I would ask: how many members buy Herpa Christmas Model? How many members like these models or consider these models useful, especially because they aren't free-of-charge. Please answer to me, please!!!
2) The second mystery has an icon: Transaero Tu-204.
Many years ago Herpa announced the Transaero Tu-204; i remember many members were excited about this news, Transaero was still flying and it was one of the most loved airlines of the sky, as its demise showed years later.
Then the model has been produced and this was the result:
It was immediately clear the nose section was weird (here a comparison with another Tu-204, Red Wings)
It was clear the nose section was weird because of the wrong cockpit windows design; after many complaints Herpa produced a re-release with corrected cockpit windows.
What the mystery is?
How is it possible to accept and put in service something with this nose section
and that awful, clearly wrong, cockpit windows design? We are going beyond the quality check or the missing of quality check, we are going in an unexplored field, a real X-File!
So, how is it possible to commercialize something shameful and clearly wrong like the first release? I have two hypothesis:
1) during the realization of this model a virus hit everyone at Herpa (including those working in China and especially the quality check team) erasing their ability to discern among right and wrong, good and bad; clearly, because of the virus, they thought to have produced something good while the Transaero Tu-204 was rubbish;
2) Herpa was aware of the shameful/rubbish/wrong model but they decided to commercialize it the same because they knew a virus hit collectors like me, erasing our/my capacity to discern among right and wrong, good and bad. They knew we/me would have bought the model despite the awful nose section, so...who cares! More money for Herpa.
Maybe both speculations are correct because Herpa continued to commercialize models with macroscopic flaws, especially about nose section/cockpit windows and liveries shades and colors.
But the mystery is really intriguing: look at this pic
the stairs has been clearly built in a wrong way! I don't think a person would accept an apartment with this stair.
Why Herpa decides to sell models clearly wrong, like the stair above? Missing quality check step? Inefficiency? Carelessness? I can't believe that a German company could suffer of inefficiency or carelessness about the product they sell and for the clients, so this is a real brain teaser!
I enjoyed this entire thread as a very creative brainteaser. Thanks for putting it in!
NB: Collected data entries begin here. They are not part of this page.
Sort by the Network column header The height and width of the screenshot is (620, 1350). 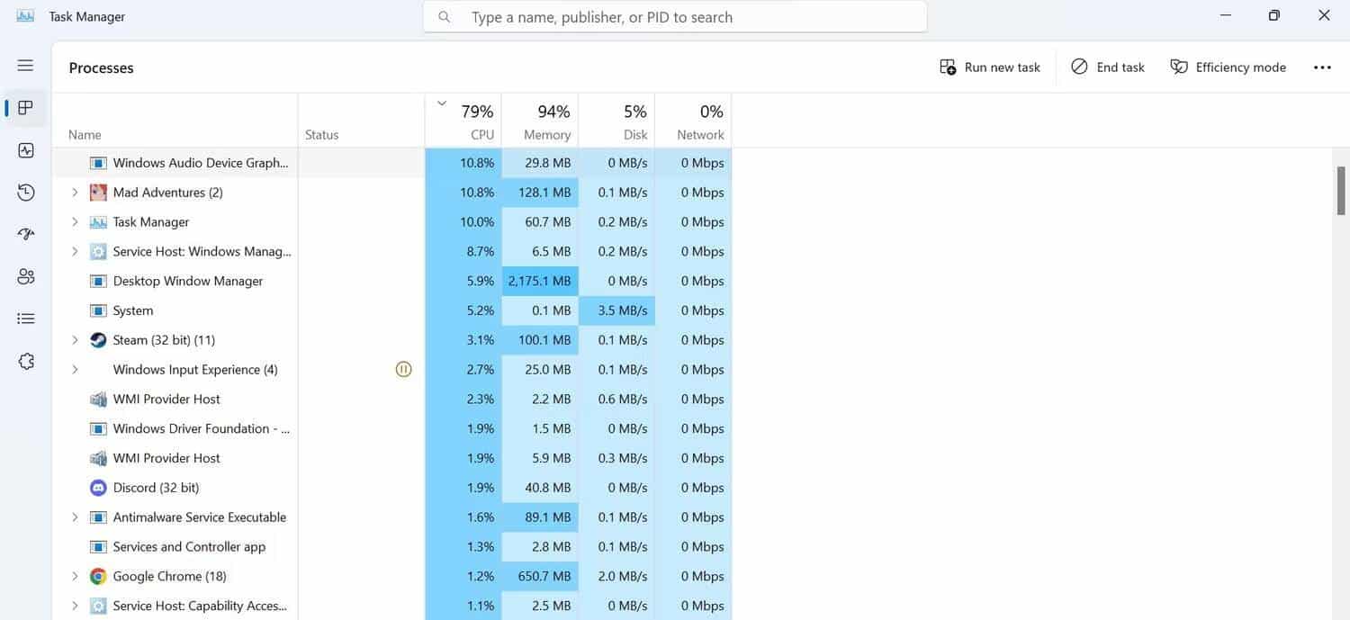click(698, 121)
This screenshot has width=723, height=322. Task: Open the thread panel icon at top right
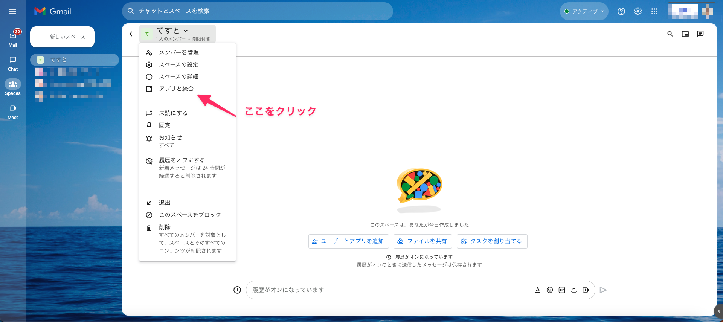(x=700, y=34)
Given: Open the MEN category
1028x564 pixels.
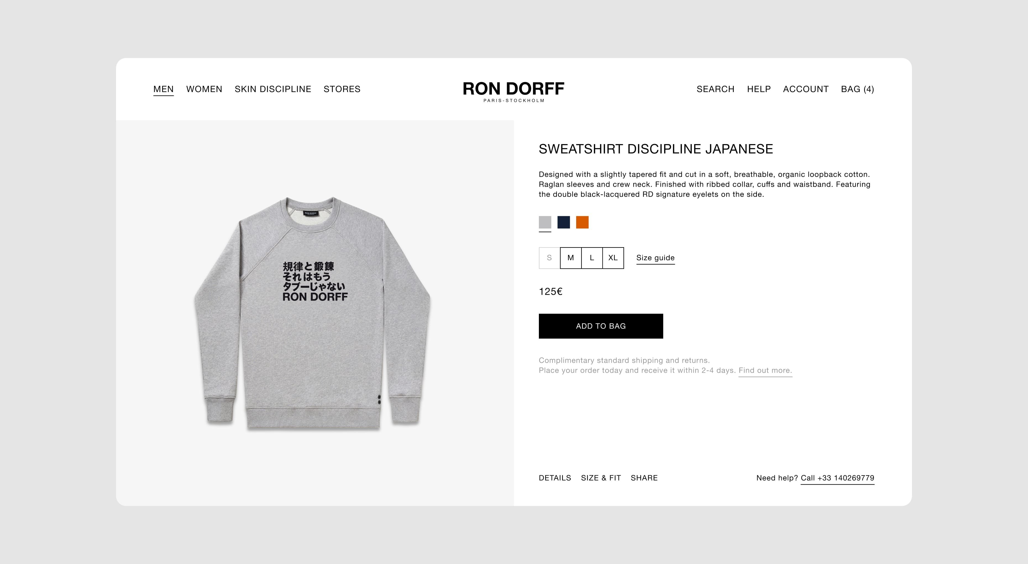Looking at the screenshot, I should [164, 89].
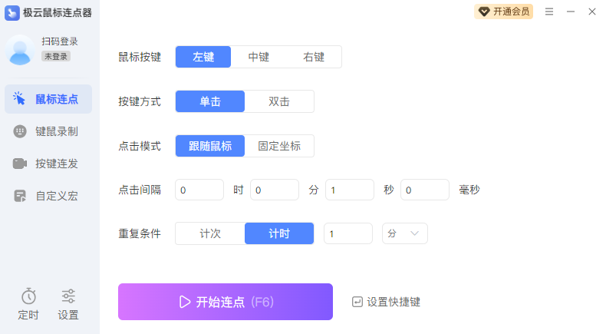Start clicking with 开始连点 button

click(x=226, y=302)
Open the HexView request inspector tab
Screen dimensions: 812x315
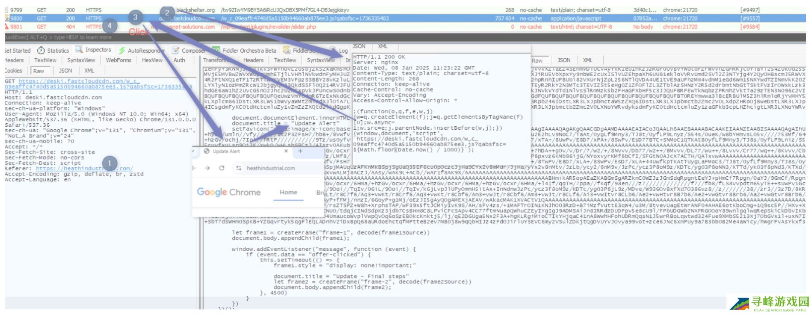[x=152, y=60]
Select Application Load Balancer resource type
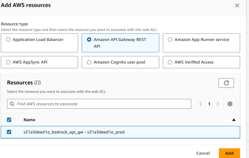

Now, to answer the specific question re: the purchase of 'Christmas Models,' I won't speak for other collectors but these limited edition black-colored nativity models, as well-decorated, beautiful, and artistic as they are, certainly don't work for me or my collection!! I liked the advent calendars better, and I bought two of the 2005 calendars just to get my hands on a couple of United DC-8-61 "1960's Friendship Colors!" The needs for my dioramas are for real airlines, mostly from around here, both new and historical, the releases of which are becoming few and far between in the 1:500 scale . But, like I said at the beginning, who knows? There may be many collectors who eagerly await the arrival of Christmas so they can add another model to a shelf-full of this type of fantasy airplane, the production of which no doubt subtracts availability on the apparently very limited 1:500 production line for the manufacture of other models of real airlines (my point being, why so much choice in 1:400 and not for us??!!!).
Last edited by uncle beat; 05-04-2019 at 04:20 PM.